== ABOUT THIS EXERCISE ==
Produce exactly the lines starting at the one containing "本期封面 (381, 139)" and ending at the last line of the material, with nothing added.

== MATERIAL SUPPLIED ==
-------------------------
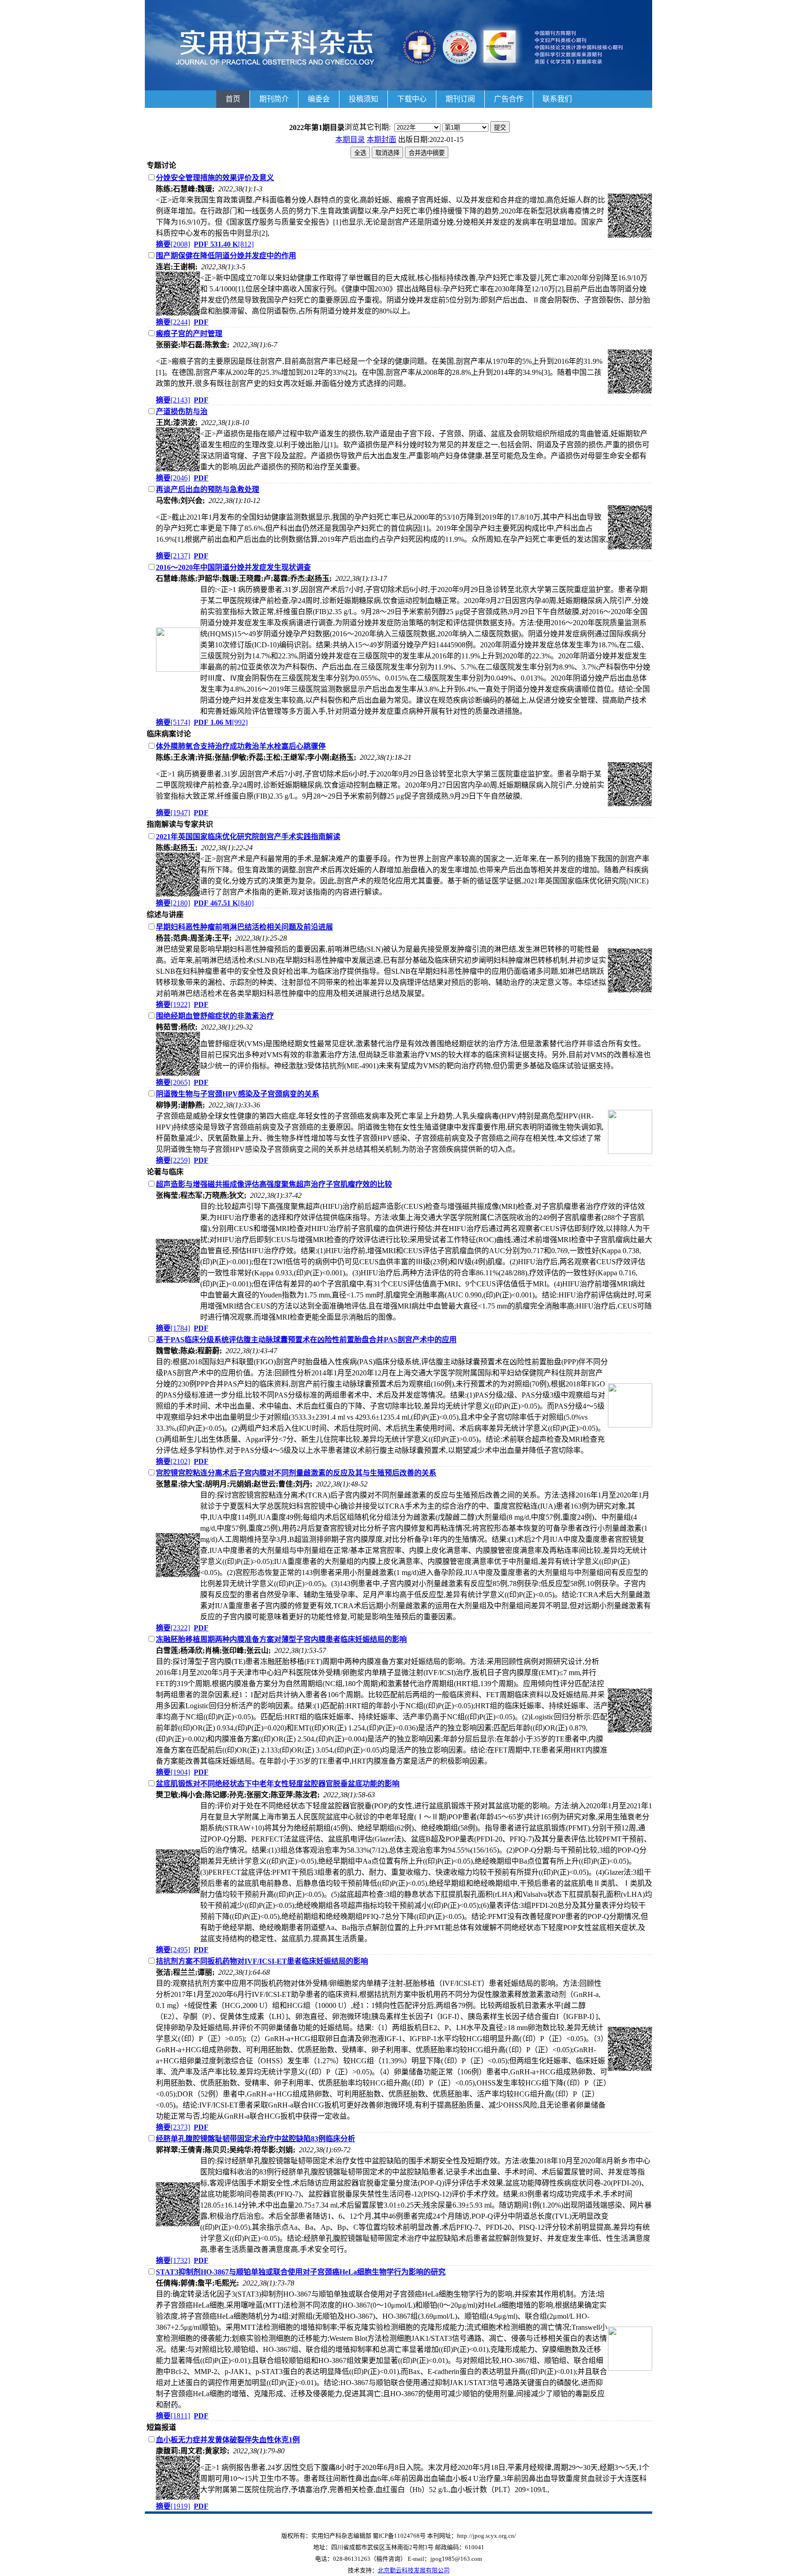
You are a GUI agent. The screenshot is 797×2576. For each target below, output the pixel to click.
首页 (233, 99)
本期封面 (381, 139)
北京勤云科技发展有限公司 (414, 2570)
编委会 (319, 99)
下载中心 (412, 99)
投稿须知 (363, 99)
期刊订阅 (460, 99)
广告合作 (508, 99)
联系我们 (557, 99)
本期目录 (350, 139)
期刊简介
-------------------------
== OUTPUT OF THE EXERCISE ==
本期封面 (381, 139)
北京勤云科技发展有限公司 (414, 2570)
编委会 (319, 99)
下载中心 (412, 99)
投稿须知 (363, 99)
期刊订阅 (460, 99)
广告合作 (508, 99)
联系我们 (557, 99)
本期目录 (350, 139)
期刊简介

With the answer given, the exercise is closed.